Above table, we zoomed-in our data using quantile function. If we are to add external dataset of 39.4 mpg in mtcars dataset, this becomes the new max and a complete outlier.

There are many technological advances and changes in environmental policies that occurred between 1973 to 2017. Some advancements are lighter metals and safety equipment to increase fuel efficiency and decrease risk in accident.

There are many more advances in the field of vehicles-electrification that increases mpg-e(equivalent) and driverless vehicles (off-topic).

After 44 years, the advancement in fuel efficiency increased at an average rate of .44 mpg each year for 44 years or 19.31/44 years (note: 39.4-20.09=19.31). This is pretty bad.

Tesla Model S on average has 115 city /107 highway mpg-e.
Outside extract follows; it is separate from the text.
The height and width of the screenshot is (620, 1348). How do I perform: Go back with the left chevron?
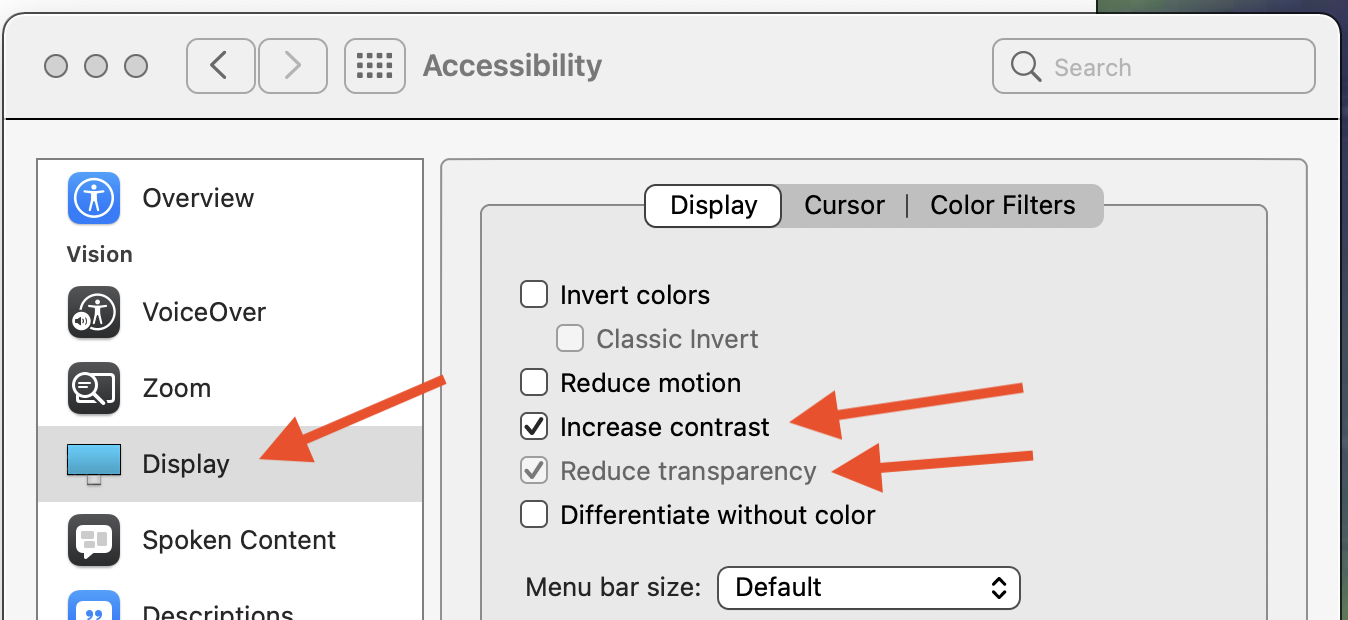click(220, 67)
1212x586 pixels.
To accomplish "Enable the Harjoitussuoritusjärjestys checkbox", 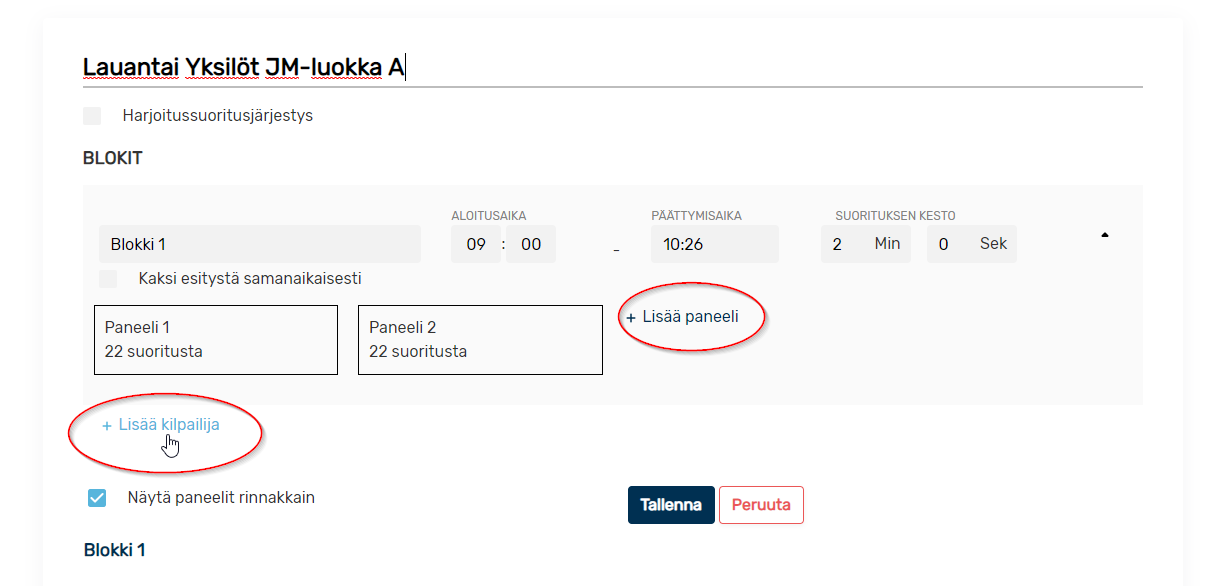I will [x=92, y=116].
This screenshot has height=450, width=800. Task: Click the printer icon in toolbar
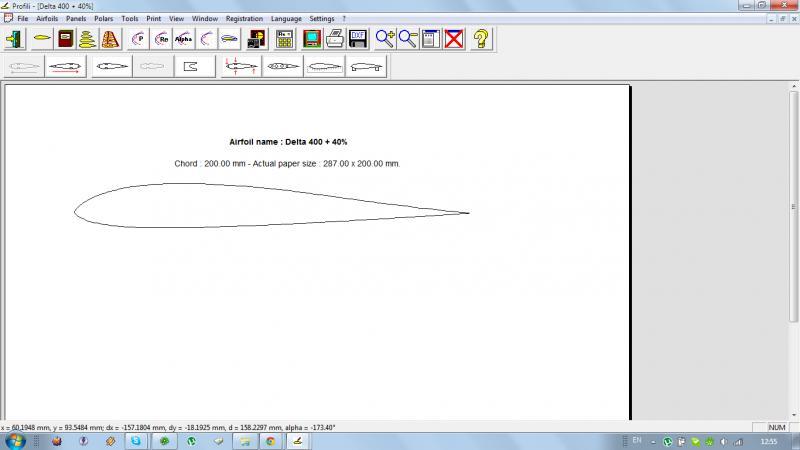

Knowing the national average-mpg, gives us insight to the following:

  • Right magnitude (mpg and not kilometers per gallon)
  • The max MPG in our data set is at 33.90 vs. the mean of 39.4 mpg in 2017.
  • The max outlier in year 1973 is less than the mean in 2017.
  • Adding the country of origin will provide us a better insight how these are group together.

Continue on the EDA…

Principle Component Analysis

Let’s review the relationship of variables to our vehicles:

pca <- prcomp(mtcars[, c(1:7, 10, 11)], center = TRUE, scale. = TRUE)
pca_x_df <- data.frame(pca[["x"]])
pca_name <- colnames(pca_x_df)
pca.var <- pca$sdev ^ 2
pca.var.per <- round(pca.var / sum(pca.var) * 100, 1)
pca_df <- data.frame(name = pca_name, pca_percent = pca.var.per)
pca_df %>% ggplot(aes(x = name, y = pca_percent)) + geom_col()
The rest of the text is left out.